Aile hekimlerinin sevk zincirine dahil edilmesiyle aile hekimliği sisteminde aksaklıklar yaşanabileceğine, bunun da önüne geçmek için mevcut aile hekimi sayısının iki katına çıkarılması gerektiğine dikkati çeken Benli, “Sevk zincirini kurabilmek, davranış değişikliği gerektirdiğinden zamana yayılarak yapılmalıdır. Ayrıca sistemi de bu duruma hazırlamak zaman alacaktır. Sistemin hazırlanmasında aile hekimi başına düşen kişi sayısını OECD ortalaması olan 2 bin rakamlarına çekebilmek önemli bir aşamadır. Halihazırda ülkemizde bir aile hekimi 4 bin kişiye kadar bakabilmektedir. Bu durum aile hekimlerinin iş yüklerini artırmaktadır.

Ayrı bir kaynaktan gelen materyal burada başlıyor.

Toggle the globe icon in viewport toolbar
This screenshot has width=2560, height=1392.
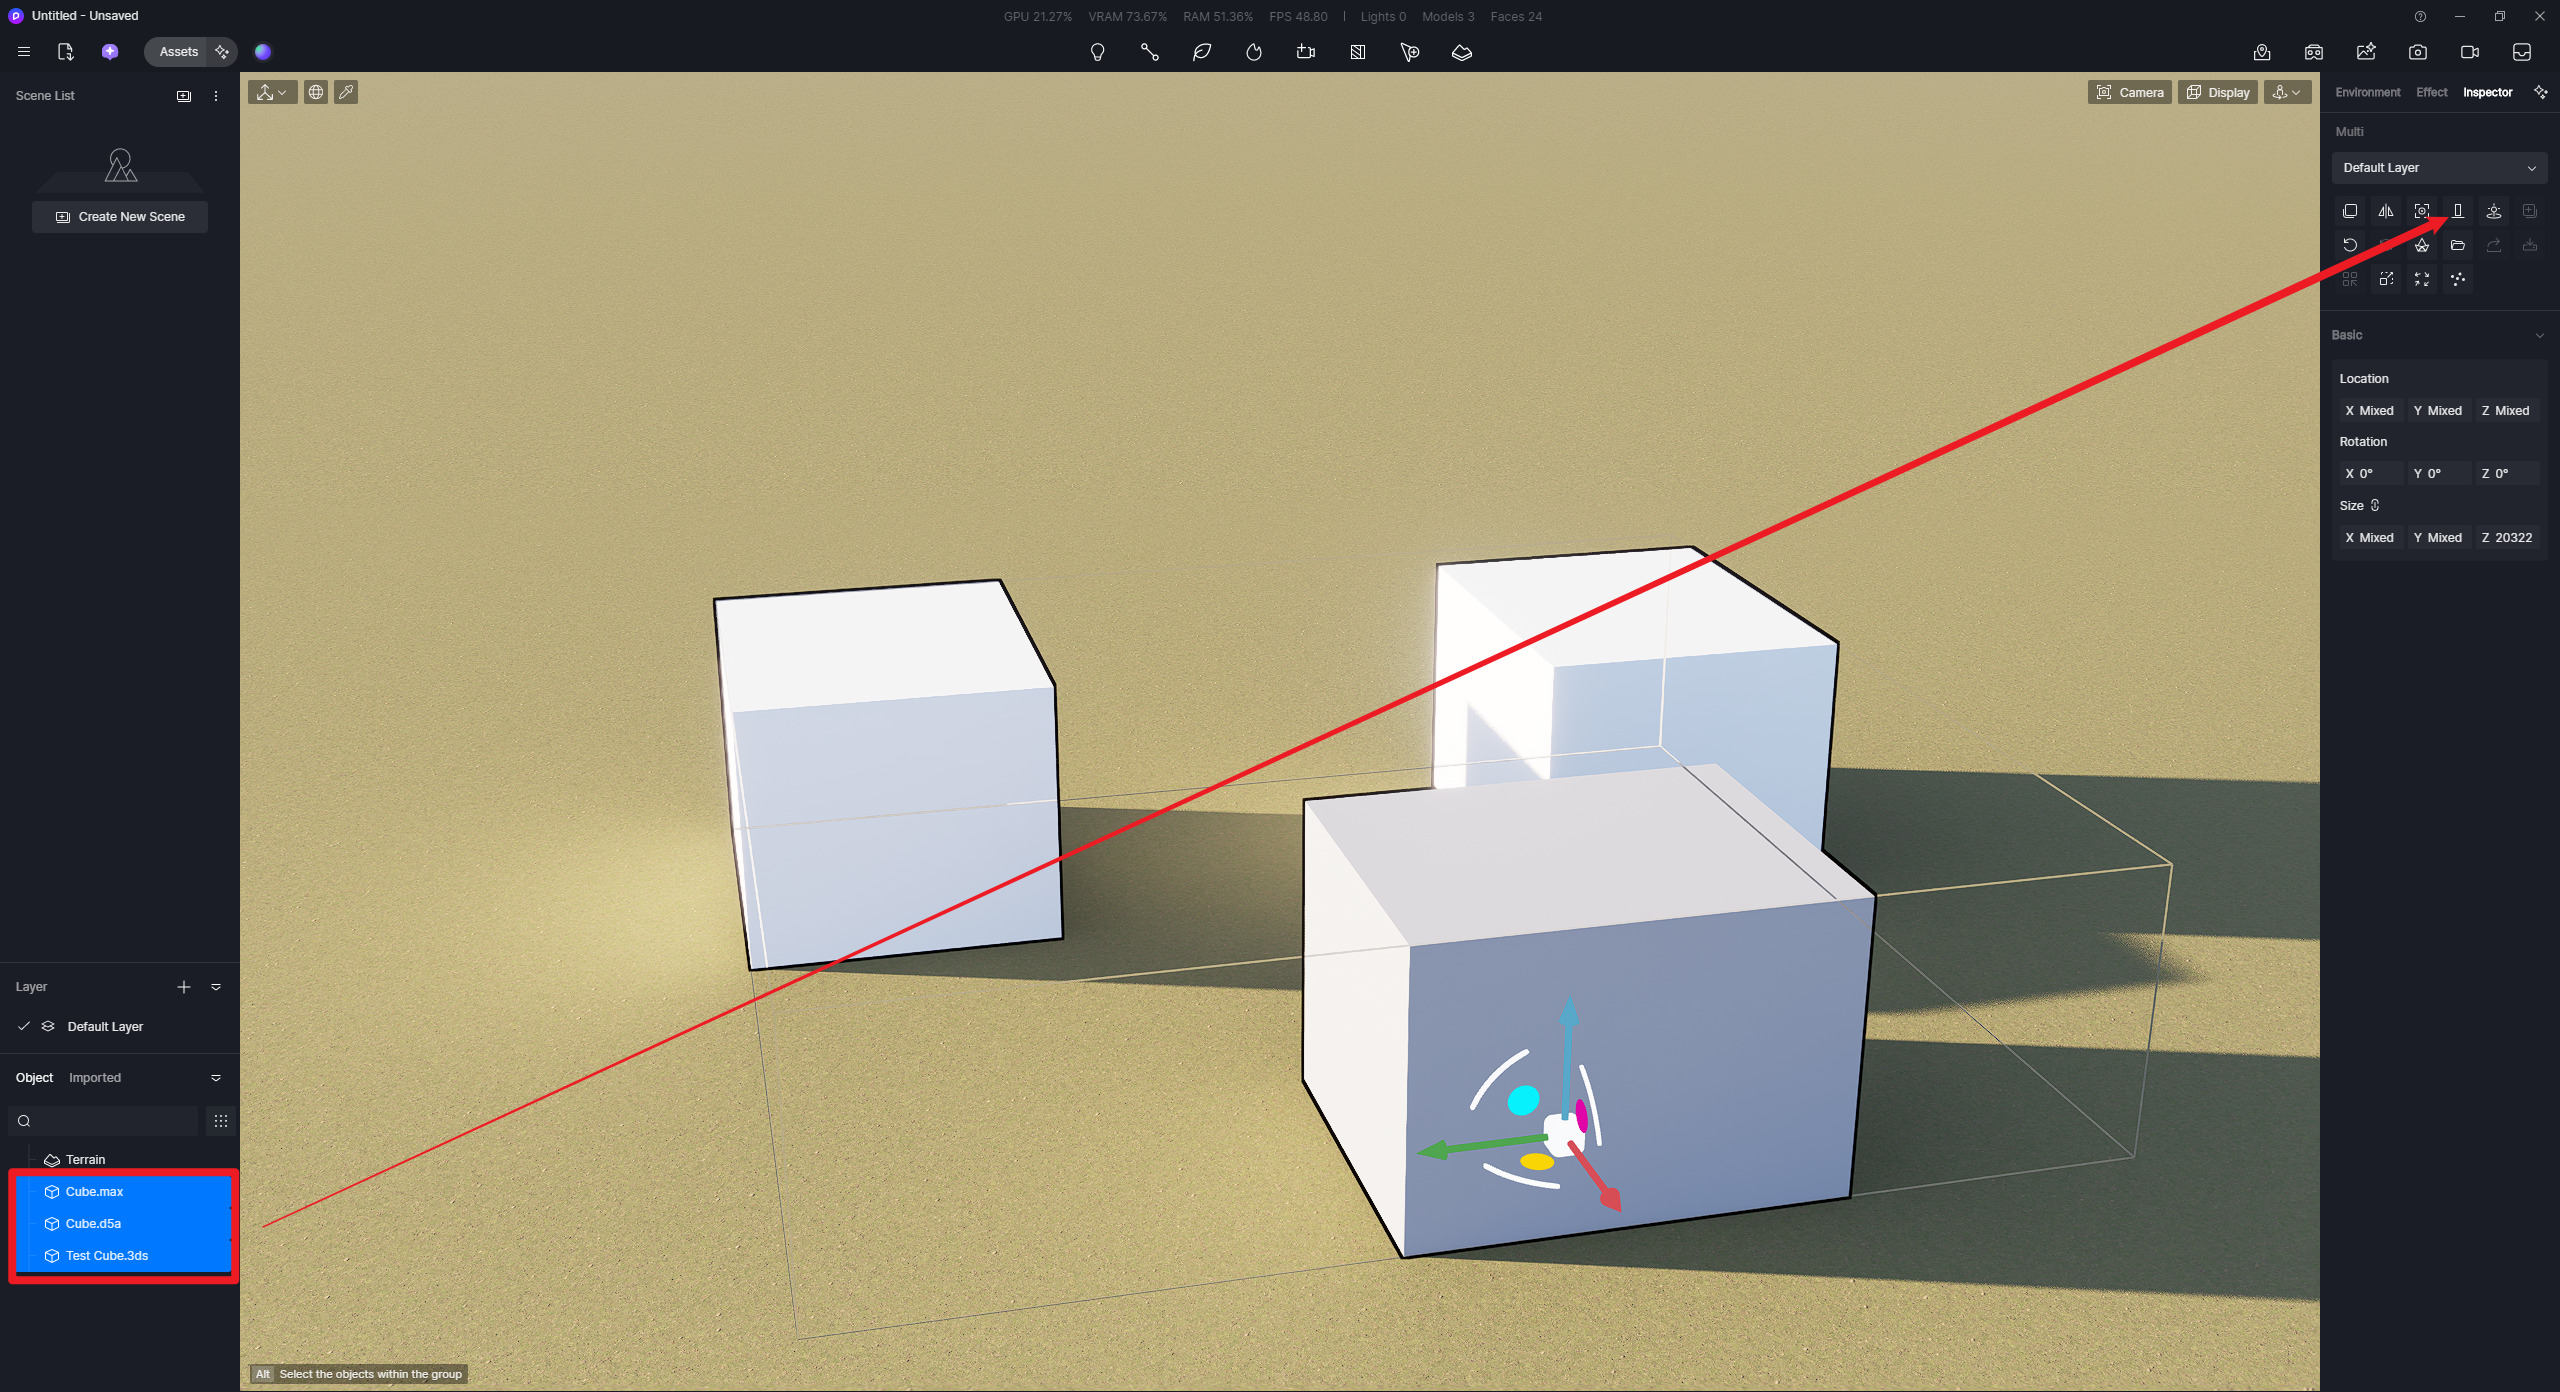click(316, 92)
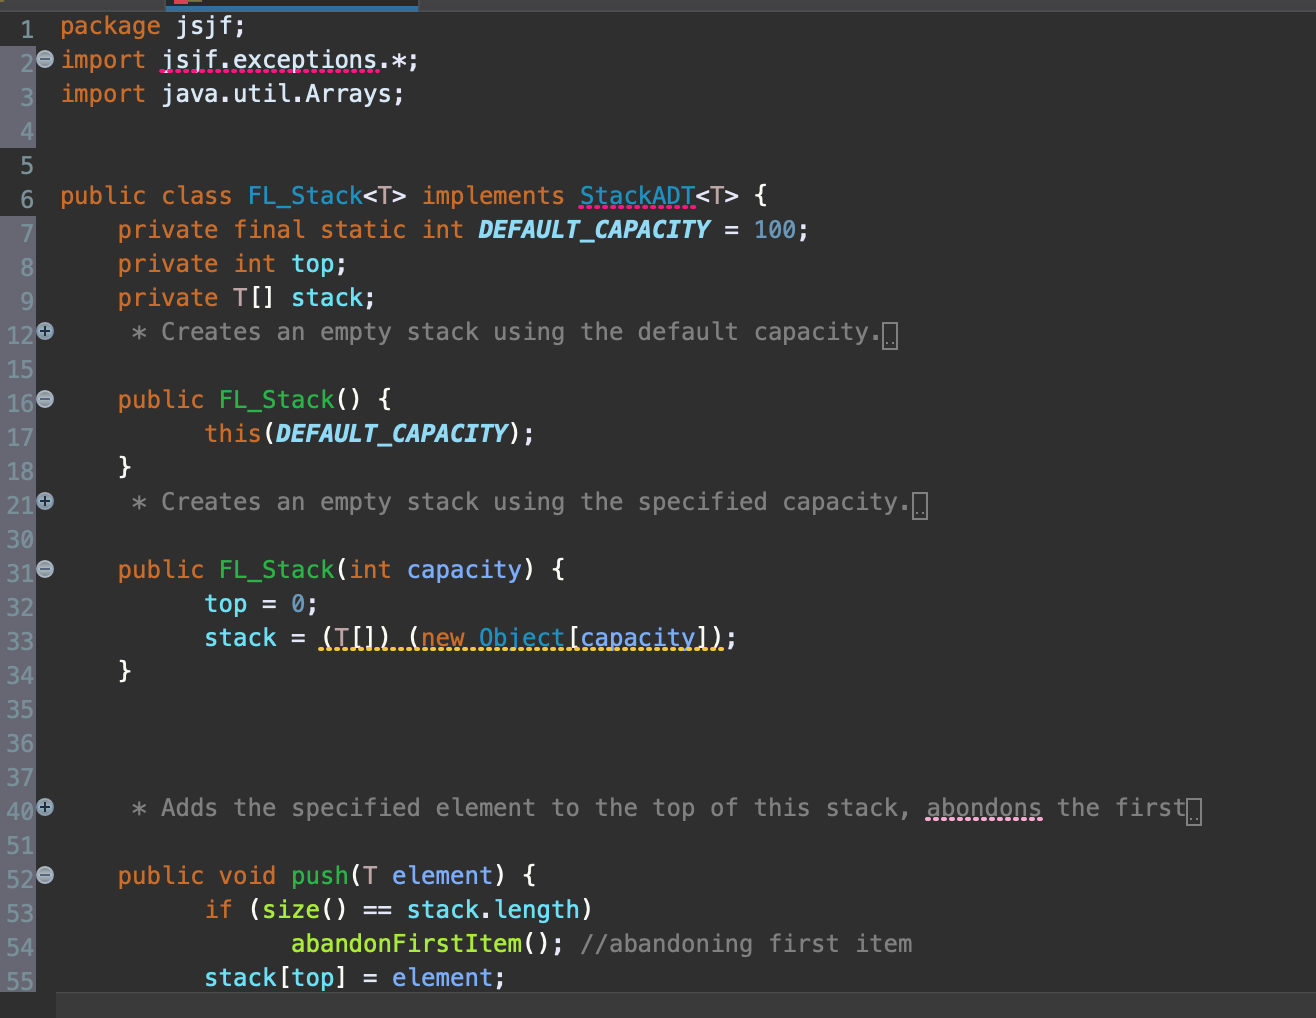The height and width of the screenshot is (1018, 1316).
Task: Collapse the FL_Stack() constructor fold icon
Action: pos(44,398)
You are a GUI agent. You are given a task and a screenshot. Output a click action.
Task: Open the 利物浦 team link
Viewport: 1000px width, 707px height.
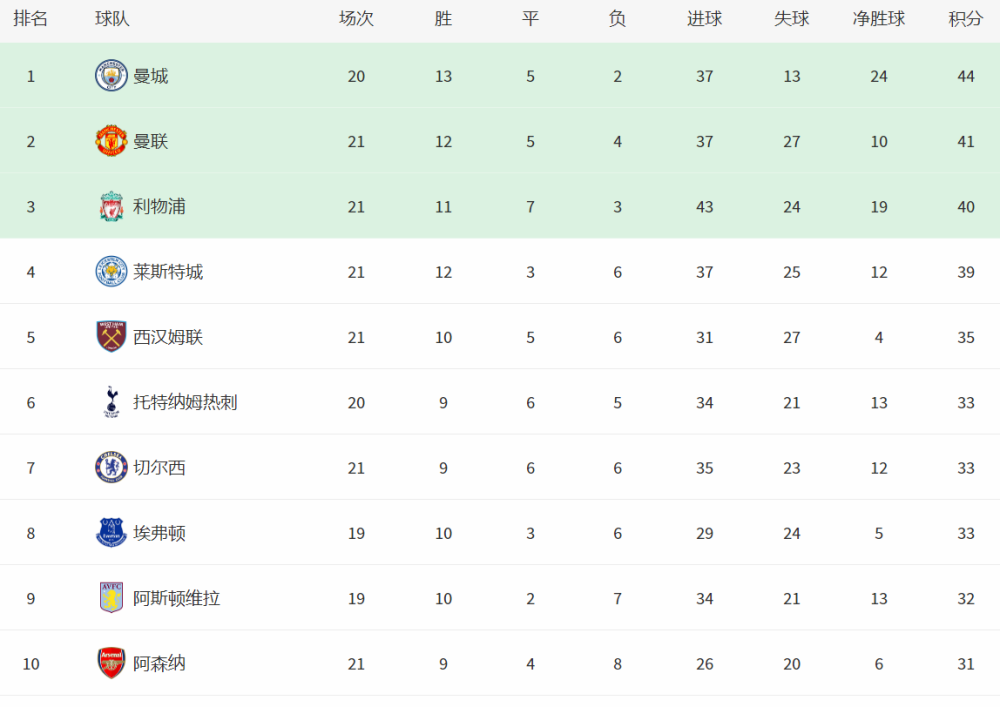coord(159,207)
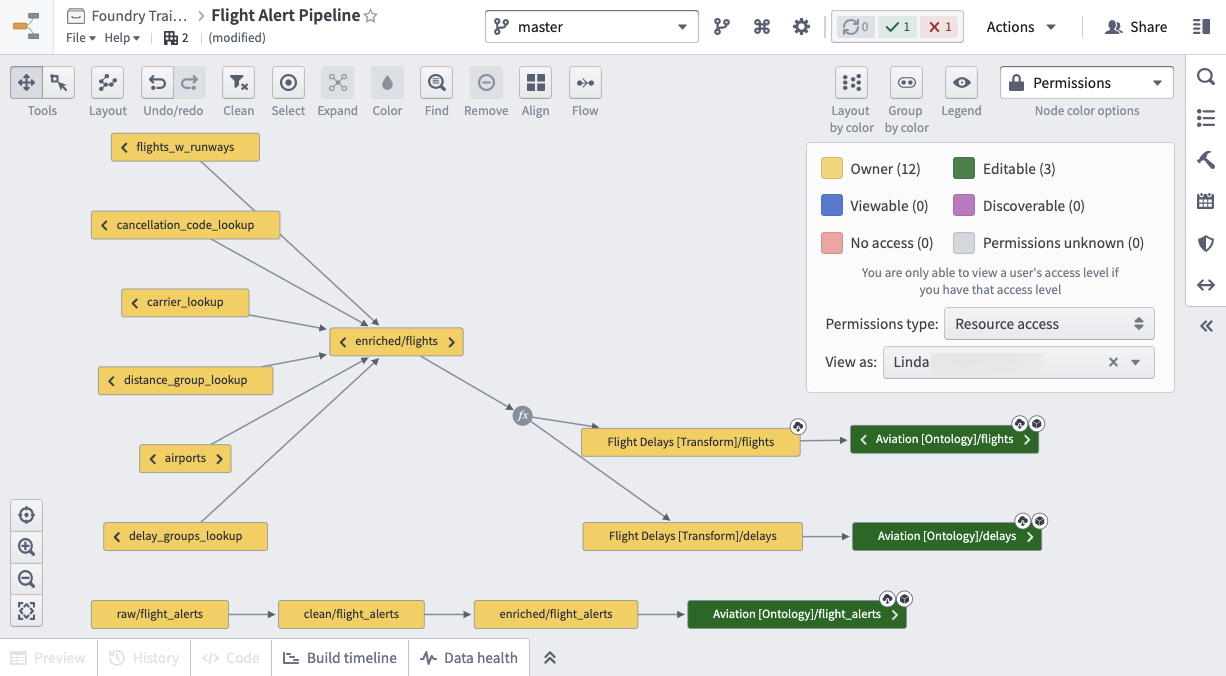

Bunun için 28 bin olan aile hekimi sayısının 50 binin üzerine çıkarılması gerekmektedir” şeklinde konuştu.
Kademeli sevk zincirinin oluşmasıyla randevu alınmasında yaşanan birçok sorunun ortadan kalkacağını, memnuniyet oranının artacağını söyleyen Benli, sözlerini şöyle tamamladı:
“Sonuç olarak; sağlık sisteminin rehabilitasyonunda sevk zincirine geçiş önemli bir adım olarak önümüzde durmaktadır. Ülkemiz koşullarında sevk zincirine kademeli olarak geçilmesi daha uygulanabilir ve bu durum MHRS üzerinden başlatılabilir. Birinci basamağın güçlendirilmesi ve basamaklar arası entegrasyonun artırılması sistemin verimliliği açısından önemlidir.”